📊 Práctica en Stata: Análisis Multivariado y Validación de Modelos

📝 Título del trabajo de investigación

Factores asociados al riesgo de infarto en adultos: un análisis multivariado basado en una muestra simulada


🎯 Objetivos

✅ Objetivo general:

Identificar las variables clínicas, demográficas y conductuales que se asocian de forma significativa con el riesgo de infarto en una población adulta mediante un modelo de regresión logística.

✅ Objetivos específicos:

  1. Aplicar un modelo de regresión logística multivariada con selección automática (stepwise) para reducir variables irrelevantes.
  2. Estimar la capacidad predictiva del modelo ajustado usando el área bajo la curva ROC (AUC).
  3. Identificar variables potencialmente intervinientes o confusoras que puedan modificar la asociación entre factores de riesgo y el infarto.

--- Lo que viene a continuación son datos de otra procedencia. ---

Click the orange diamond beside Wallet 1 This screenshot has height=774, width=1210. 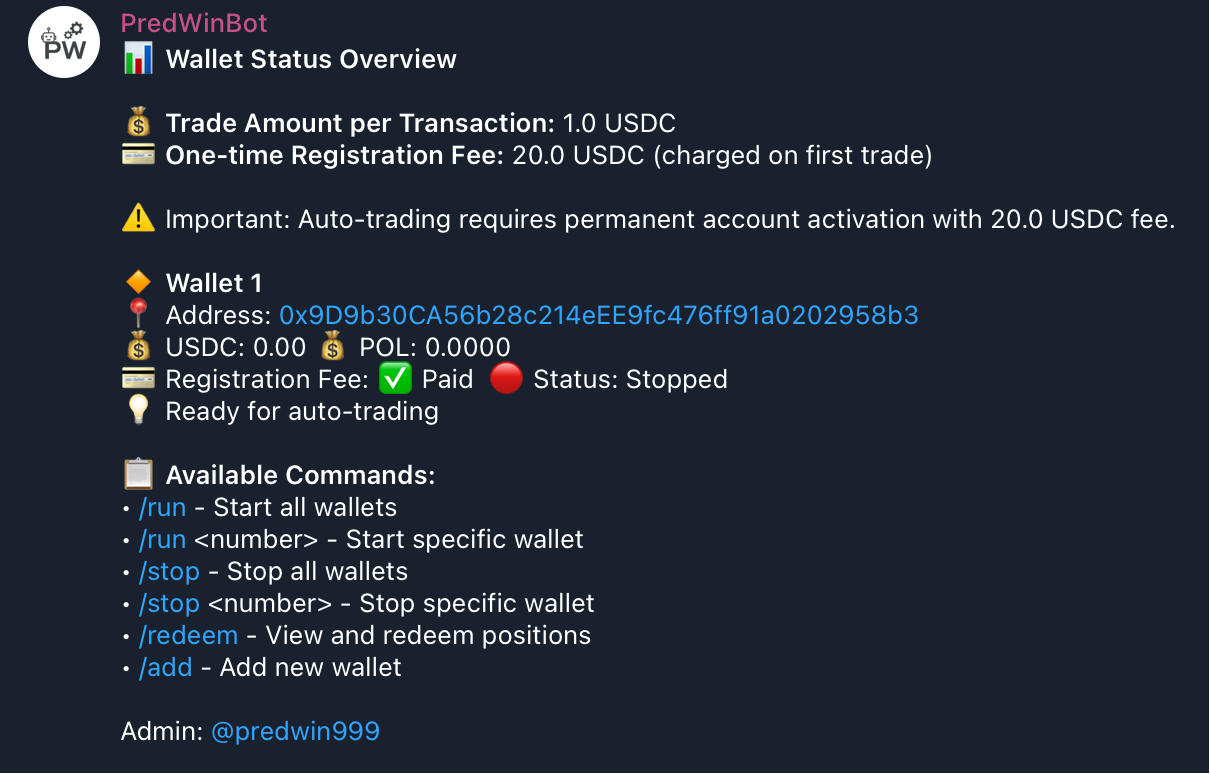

Esta sección te guía en la aplicación de técnicas de selección de variables y validación de modelos en Stata, tanto para regresión logística como regresión lineal.

🎯 Variables del estudio

ClasificaciónVariableDescripción
VDinfartoVariable dependiente: 1 = tuvo infarto, 0 = no
VIedadEdad (años)
imcÍndice de masa corporal (kg/m²)
presionPresión arterial sistólica (mmHg)
colesterolColesterol total (mg/dL)
actividad_fisicaDías de actividad física por semana (0–5)
fumador1 = fumador actual, 0 = no
antecedentes_familiares1 = antecedentes familiares positivos, 0 = no
sexo_m1 = hombre, 0 = mujer

🔁 Variables intervinientes o confusoras (posibles)

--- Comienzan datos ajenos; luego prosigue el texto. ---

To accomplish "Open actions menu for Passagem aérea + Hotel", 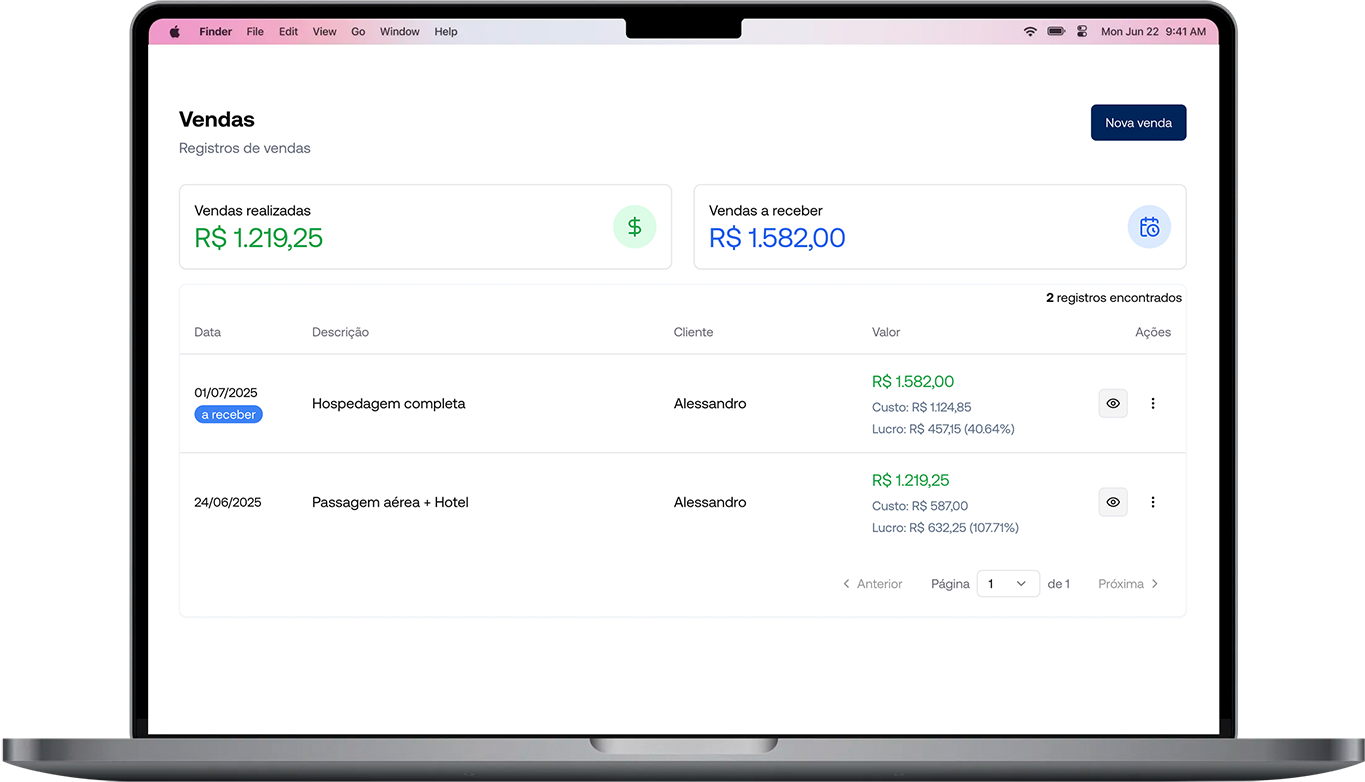I will 1153,502.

  • sexo_m: el sexo biológico puede modificar o confundir la relación entre otros factores (como colesterol o actividad física) y el infarto.
  • antecedentes_familiares: podría actuar como modificador del efecto del IMC o de presión arterial.
  • fumador: podría confundir la asociación entre presión y riesgo cardiovascular.

Estas variables serán evaluadas en el modelo inicial, y su permanencia dependerá de su contribución estadística y clínica.

¿Qué variables se usarán y por qué?

Se usarán inicialmente todas las variables disponibles en la base porque representan factores de riesgo comunes en la práctica clínica y epidemiológica. Luego se aplicará el procedimiento stepwise para conservar solo aquellas con valor predictivo significativo (p < 0.05).

  • Razón práctica: este enfoque permite construir un modelo simple, eficiente y clínicamente interpretable, como se espera en estudios reales.
  • Además, se evaluará el rendimiento del modelo ajustado mediante el área bajo la curva ROC y la prueba de bondad de ajuste.

✅ 1. Análisis multivariado: Selección de variables

La selección de variables es importante para construir un modelo parsimonioso (más simple pero informativo), eliminando predictores irrelevantes o redundantes.

📌 A. Selección hacia adelante o hacia atrás (stepwise)

Ejemplo con regresión logística:

stepwise, pr(.05): logit infarto edad imc presion colesterol actividad_fisica fumador antecedentes_familiares sexo_m

Explicación:

  • stepwise: realiza selección automática de variables.
  • pr(.05): conserva solo aquellas con p < 0.05.
  • Puede usar forward (hacia adelante) o backward (hacia atrás).

🔁 Nota: útil cuando tienes muchas variables y quieres reducir el modelo de forma exploratoria.

📊 Modelo final

▶️ Información global:

MétricaValorInterpretación
LR chi2(4)54.58Modelo significativo (comparado con modelo nulo)
p > chi20.0000✅ El modelo como conjunto es altamente significativo
Pseudo R²0.2069Explica el 20.7% de la variabilidad (bueno para logística)

🧾 Interpretación variable por variable

VariableCoeficientep-valorInterpretación clínica
edad0.04260.001✅ Cada año adicional aumenta el riesgo de infarto.
imc0.19330.000✅ Cada punto de IMC aumenta el riesgo de infarto.
actividad_fisica-0.22950.037✅ Efecto protector: cada día adicional de ejercicio reduce el riesgo de infarto.
colesterol0.03960.000✅ Cada mg/dL adicional se asocia con mayor riesgo de infarto.

💬 Síntesis interpretativa

El modelo final ajustado mediante selección automática (stepwise) identificó 4 variables independientes significativamente asociadas al riesgo de infarto: edad, IMC, colesterol total (riesgo ↑) y actividad física (riesgo ↓).
Las variables fumador, antecedentes familiares, presión arterial y sexo masculino fueron descartadas por no mostrar significancia estadística en este modelo ajustado.